■ **WHAT THE TASK ASKS**:
Copy out every line of the records below word for word, leaving out the pictures.

■ **RECORDS SHOWN**:
********************
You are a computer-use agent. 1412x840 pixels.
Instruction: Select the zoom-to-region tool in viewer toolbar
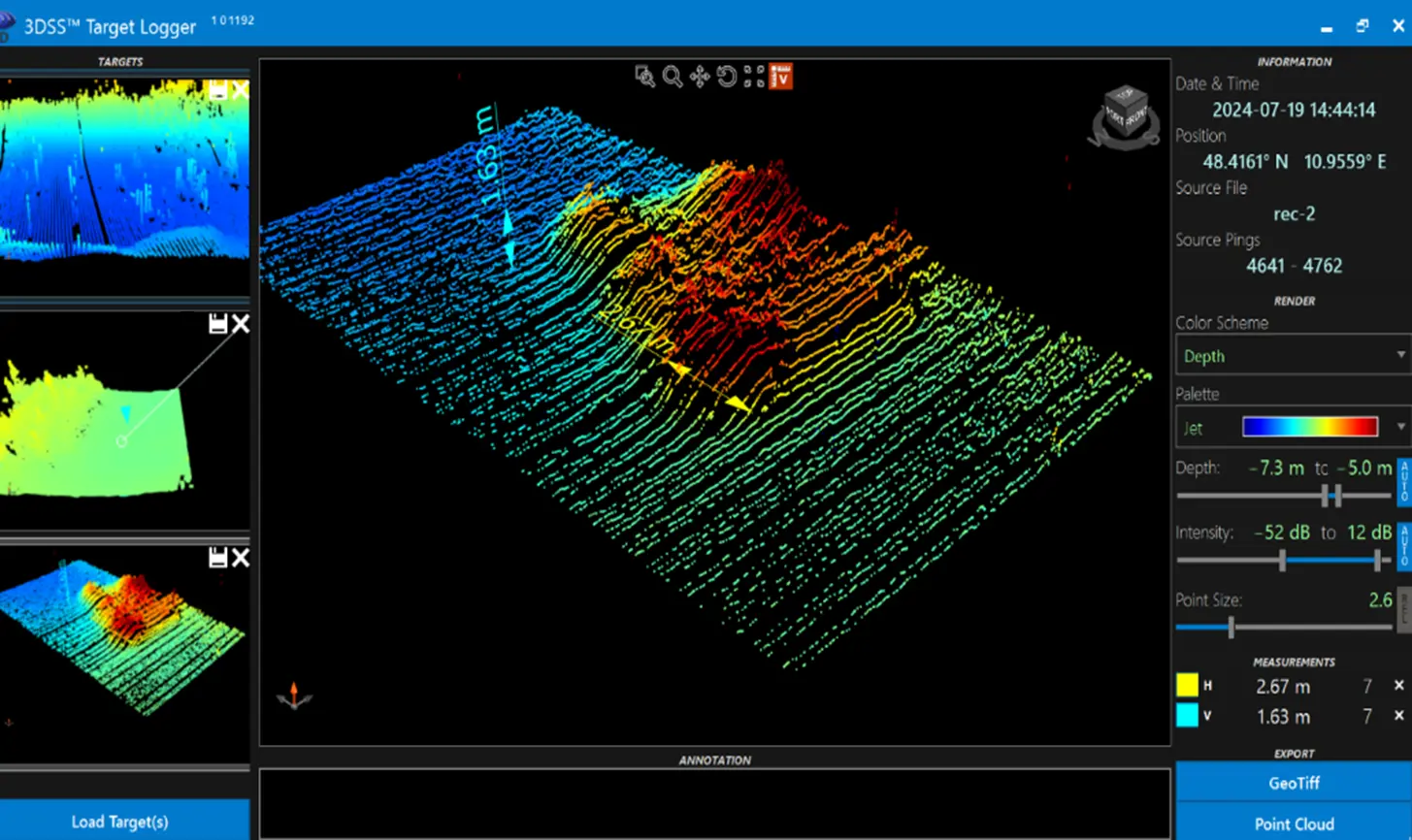(x=644, y=77)
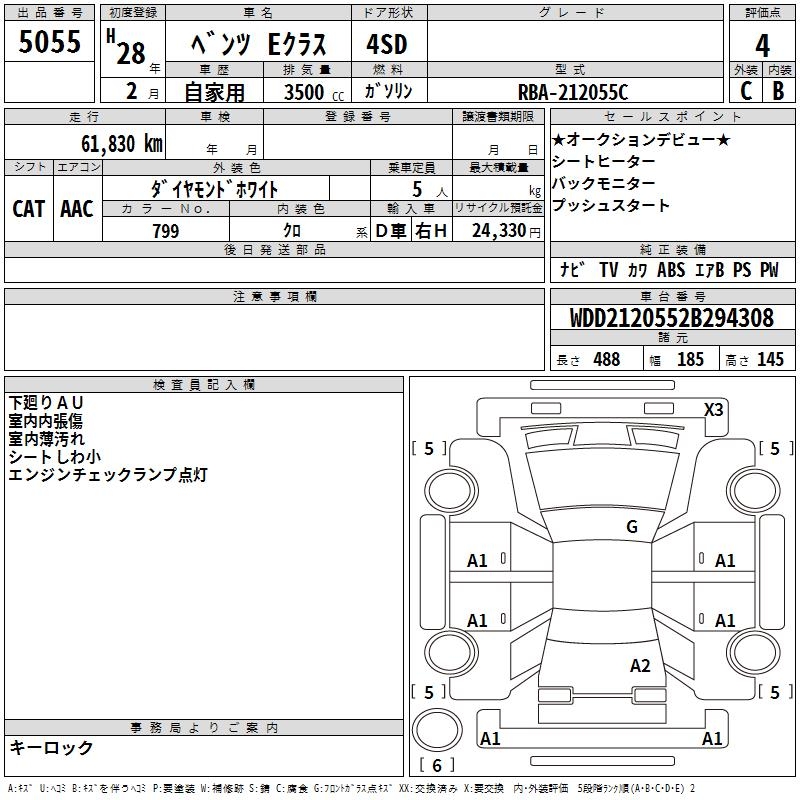The width and height of the screenshot is (800, 800).
Task: Click the X3 damage marker on car diagram
Action: click(713, 409)
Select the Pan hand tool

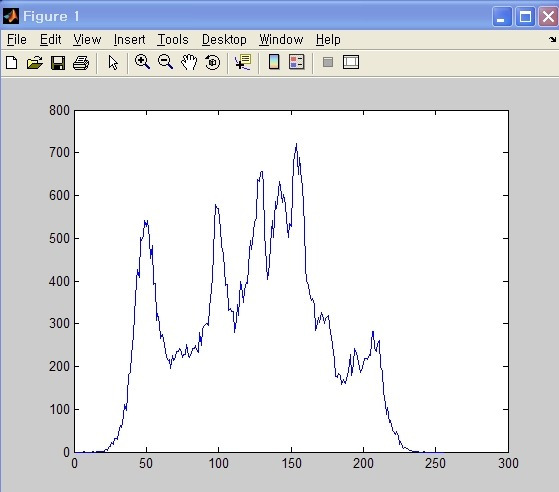pos(189,62)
********************
■ **RESULT OF THIS EXERCISE**:
You are a computer-use agent. 1412x840 pixels.
Instruction: Select the zoom-to-region tool in viewer toolbar
(x=644, y=77)
The width and height of the screenshot is (800, 800).
Task: Click the X3 damage marker on car diagram
Action: click(713, 409)
Select the Pan hand tool

pos(189,62)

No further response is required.